With another mango season approaching, some stakeholders in Hanover are lamenting the fact that the perennial problem of millions of pounds of the fruit going to waste will be repeated this year as there are no agro-processing facilities in the parish.

The stakeholders are further peeved that the Ministry of Industry, Commerce, Agriculture and Fisheries' plan to foster the establishment of post-harvest facilities in the parish has still not taken place.

"For this year, looking at the potential for mango, we have so much blossoms and there will be so many mangoes in abundance, yet we have no plan in the near future to have a processing plant in Hanover," farmer Donald Campbell told The Sunday Gleaner.

MISSED OPPORTUNITY

"Personally, I think the opportunity has been missed. I don't know if we have the leadership in the parish looking in that direction, because over the years we have become accustomed to the same old, same old.

"It is a shame to know that we have so many things going to waste and you have the schools selling children this huge amount of sodas and bag juice, when we could have the children benefiting from a juice factory. It is a shame to know that we don't have a place for turmeric, just like you have the old cocoa factory in Lucea gone to ruins. Turmeric is one of the produce that goes out of the parish for little or nothing," added Campbell.

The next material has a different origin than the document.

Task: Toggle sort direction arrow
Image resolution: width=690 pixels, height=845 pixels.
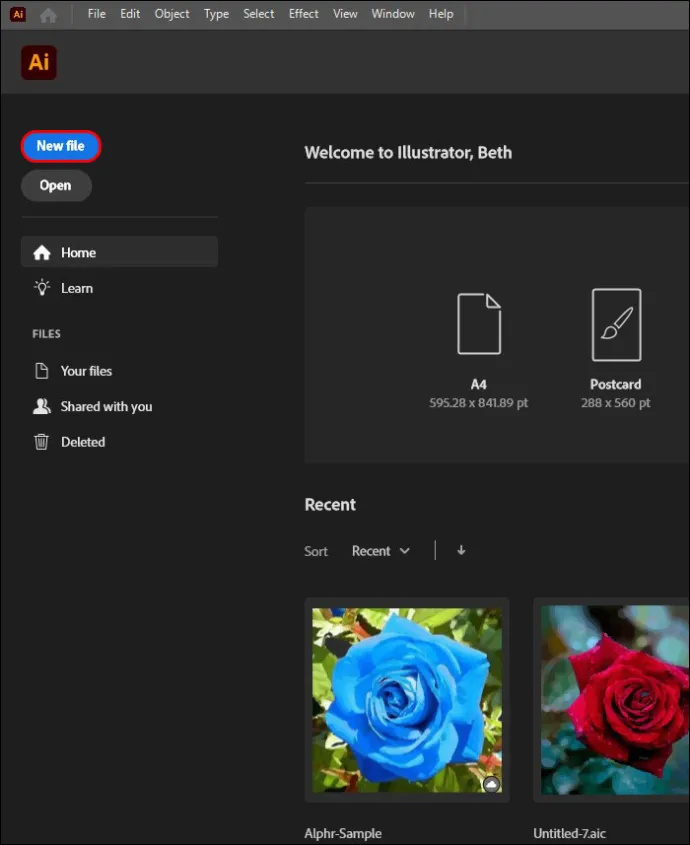Action: pos(461,550)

The agriculture ministry, which spearheaded Jamaica's 2013 Food and Nutrition Security Policy, had promised that the Government would promulgate value-added production through, among other things, "the construction and operation of critical infrastructure" such as post-harvest facilities, abattoirs, cold storage, packing houses with cold and ambient temperature storage, through strategic public-private sector partnerships.

According to Campbell, this could have been achieved by retrofitting empty factory buildings, which are scattered across Lucea.

"Right through the year things could be going on. We have a lot of ackee, breadfruit, plum, ginger, turmeric, a lot of guava, and we have apples going to waste. So this would go a far way in breaking the back of unemployment, even if we have just a centralised location in Lucea where everybody can take their stuff," argued Campbell.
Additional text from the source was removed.